Ereignisse, die sich in Sanktandres während der Agrarreform zugetragen haben
Aufzeichnung von Katharina und Gerhard Ludwig
Die Lage der deutschen Bevölkerung im Banat war zu jener Zeit katastrophal: die arbeitsfähigen Männer und Frauen wurden bereits im Januar 1945 ausgehoben und für ungewisse Zeit nach Russland verschleppt, um für den rumänischen Staat die Kriegsschulden abzuarbeiten. Im Mai 1945 war die bedingungslose Kapitulation Deutschlands im 2. Weltkrieg. Dies hat sich auf die ethnische Minderheit deutscher Nation in Rumänien sehr negativ ausgewirkt, auch sie waren als Kriegsschuldige abgetan und somit rechtlos. Nach der Übernahme der Regierung durch die kommunistische Partei gemeinsam mit der „Frontul Plugarilor“, die sich als Ziel gesetzt hatten die Reichen zu enteignen und es den Armen zu verteilen, wurde diesbezüglich das Gesetz der Enteignung aller Großgrundbesitzer zusammen mit den landwirtschaftlichen Geräten und Zugtieren erlassen.
In Sanktandres gab es keine Großgrundbesitzer, dafür aber vorwiegend deutsche Bauern, die Eigentümer des Ackerlandes waren, nun nach der Kapitulation zu den Verlierern des Krieges gehörten, also rechtlos und der Willkür der Machthaber ausgesetzt waren. Die Felder und Wiesen wurden neu aufgeteilt, es bekamen diejenigen, die im Krieg beim rumänischen Militär gedient hatten, sowie die Armen, die bislang als Tagelöhner und Knechte bei den Bauern waren.

▶ [VERFÜGBARE DATEN]
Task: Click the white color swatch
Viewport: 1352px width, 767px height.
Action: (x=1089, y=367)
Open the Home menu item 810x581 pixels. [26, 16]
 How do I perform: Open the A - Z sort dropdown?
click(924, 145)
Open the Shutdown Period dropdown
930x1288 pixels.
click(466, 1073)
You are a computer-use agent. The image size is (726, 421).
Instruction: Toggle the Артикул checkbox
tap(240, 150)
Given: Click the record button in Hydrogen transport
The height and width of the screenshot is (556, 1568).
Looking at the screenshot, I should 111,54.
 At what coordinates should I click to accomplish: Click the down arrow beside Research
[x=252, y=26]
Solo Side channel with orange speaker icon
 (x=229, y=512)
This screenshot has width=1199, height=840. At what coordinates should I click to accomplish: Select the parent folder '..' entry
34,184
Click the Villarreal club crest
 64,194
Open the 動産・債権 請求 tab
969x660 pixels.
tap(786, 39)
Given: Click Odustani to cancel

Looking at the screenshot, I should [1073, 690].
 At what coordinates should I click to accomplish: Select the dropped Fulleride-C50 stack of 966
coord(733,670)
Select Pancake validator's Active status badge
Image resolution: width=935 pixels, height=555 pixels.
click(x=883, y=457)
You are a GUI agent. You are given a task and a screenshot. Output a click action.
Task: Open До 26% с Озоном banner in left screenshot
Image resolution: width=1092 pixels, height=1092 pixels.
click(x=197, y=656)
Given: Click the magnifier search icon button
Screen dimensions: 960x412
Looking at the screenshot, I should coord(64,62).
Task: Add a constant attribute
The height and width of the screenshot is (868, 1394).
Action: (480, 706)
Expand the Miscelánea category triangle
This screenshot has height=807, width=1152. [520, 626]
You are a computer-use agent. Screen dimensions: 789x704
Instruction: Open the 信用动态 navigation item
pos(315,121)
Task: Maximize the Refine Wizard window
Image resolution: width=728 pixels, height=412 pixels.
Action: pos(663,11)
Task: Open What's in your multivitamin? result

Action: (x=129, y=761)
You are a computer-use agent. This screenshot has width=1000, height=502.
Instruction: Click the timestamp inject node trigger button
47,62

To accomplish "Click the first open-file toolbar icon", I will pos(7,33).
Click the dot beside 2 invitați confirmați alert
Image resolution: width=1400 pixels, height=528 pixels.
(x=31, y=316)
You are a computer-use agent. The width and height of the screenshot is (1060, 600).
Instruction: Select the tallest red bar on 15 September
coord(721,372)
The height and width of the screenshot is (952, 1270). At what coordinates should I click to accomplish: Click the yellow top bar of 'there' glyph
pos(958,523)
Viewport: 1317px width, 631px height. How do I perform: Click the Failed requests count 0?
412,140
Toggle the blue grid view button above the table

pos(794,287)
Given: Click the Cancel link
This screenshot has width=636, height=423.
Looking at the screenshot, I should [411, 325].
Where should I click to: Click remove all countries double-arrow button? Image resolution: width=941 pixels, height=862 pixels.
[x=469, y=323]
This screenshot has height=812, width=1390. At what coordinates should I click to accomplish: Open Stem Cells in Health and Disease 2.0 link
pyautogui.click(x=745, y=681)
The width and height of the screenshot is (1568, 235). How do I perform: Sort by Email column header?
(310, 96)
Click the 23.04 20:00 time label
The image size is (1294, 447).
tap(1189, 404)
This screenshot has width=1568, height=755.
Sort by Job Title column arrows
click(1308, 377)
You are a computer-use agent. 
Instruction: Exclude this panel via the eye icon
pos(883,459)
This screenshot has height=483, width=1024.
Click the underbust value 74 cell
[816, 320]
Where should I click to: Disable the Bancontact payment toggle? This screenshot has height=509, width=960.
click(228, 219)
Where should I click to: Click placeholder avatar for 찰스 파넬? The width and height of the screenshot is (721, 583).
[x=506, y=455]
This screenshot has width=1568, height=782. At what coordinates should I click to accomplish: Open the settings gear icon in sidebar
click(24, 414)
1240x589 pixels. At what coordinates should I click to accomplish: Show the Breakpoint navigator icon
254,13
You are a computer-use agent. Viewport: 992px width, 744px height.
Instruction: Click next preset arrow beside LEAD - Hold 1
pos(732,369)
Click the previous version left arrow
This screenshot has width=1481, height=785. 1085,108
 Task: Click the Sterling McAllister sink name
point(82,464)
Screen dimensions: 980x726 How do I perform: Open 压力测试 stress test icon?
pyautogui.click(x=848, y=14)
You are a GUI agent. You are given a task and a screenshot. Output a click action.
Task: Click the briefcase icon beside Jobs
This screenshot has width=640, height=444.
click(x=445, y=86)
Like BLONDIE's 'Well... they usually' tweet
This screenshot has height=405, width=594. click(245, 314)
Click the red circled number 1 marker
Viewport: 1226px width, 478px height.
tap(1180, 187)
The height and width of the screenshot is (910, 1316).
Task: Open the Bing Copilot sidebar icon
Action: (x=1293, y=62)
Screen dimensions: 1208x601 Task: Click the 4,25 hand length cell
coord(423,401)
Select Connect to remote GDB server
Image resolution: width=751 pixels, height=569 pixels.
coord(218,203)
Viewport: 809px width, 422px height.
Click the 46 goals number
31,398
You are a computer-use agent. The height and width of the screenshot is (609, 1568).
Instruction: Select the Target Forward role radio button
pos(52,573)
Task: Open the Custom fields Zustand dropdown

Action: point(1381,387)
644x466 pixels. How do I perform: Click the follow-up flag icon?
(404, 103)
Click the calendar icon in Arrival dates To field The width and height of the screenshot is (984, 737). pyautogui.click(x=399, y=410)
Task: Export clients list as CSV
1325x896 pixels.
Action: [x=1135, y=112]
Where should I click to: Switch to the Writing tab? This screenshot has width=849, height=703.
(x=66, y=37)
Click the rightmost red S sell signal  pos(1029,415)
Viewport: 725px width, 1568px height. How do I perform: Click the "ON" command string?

▶ [ZU BEARBEITENDE AUFGABEN]
[a] Stimmen die folgenden Aussagen mit dem Textauszug überein? Beantworte jede mit Ja oder Nein und belege die Antwort mit den ausschlaggebenden Worten des Textauszugs als wörtlichem Zitat.
(i) Arbeitsfähige Männer und Frauen wurden im Januar 1945 nach Russland verschleppt.
(ii) In Sanktandres gab es mehrere Großgrundbesitzer.
(iii) Bei der Neuaufteilung der Felder und Wiesen erhielten auch Tagelöhner und Knechte Land.
[b] Entnimm dem Textauszug wörtlich die Passage, die mit den Worten „In Sanktandres gab“ einsetzt und mit „den Bauern waren.“ schließt.

▶ [ERGEBNISSE JE AUFGABE]
[a]
(i) Ja: „die arbeitsfähigen Männer und Frauen wurden bereits im Januar 1945 ausgehoben und für ungewisse Zeit nach Russland verschleppt“
(ii) Nein: „In Sanktandres gab es keine Großgrundbesitzer“
(iii) Ja: „es bekamen diejenigen, die im Krieg beim rumänischen Militär gedient hatten, sowie die Armen, die bislang als Tagelöhner und Knechte bei den Bauern waren“

[b]
In Sanktandres gab es keine Großgrundbesitzer, dafür aber vorwiegend deutsche Bauern, die Eigentümer des Ackerlandes waren, nun nach der Kapitulation zu den Verlierern des Krieges gehörten, also rechtlos und der Willkür der Machthaber ausgesetzt waren. Die Felder und Wiesen wurden neu aufgeteilt, es bekamen diejenigen, die im Krieg beim rumänischen Militär gedient hatten, sowie die Armen, die bislang als Tagelöhner und Knechte bei den Bauern waren.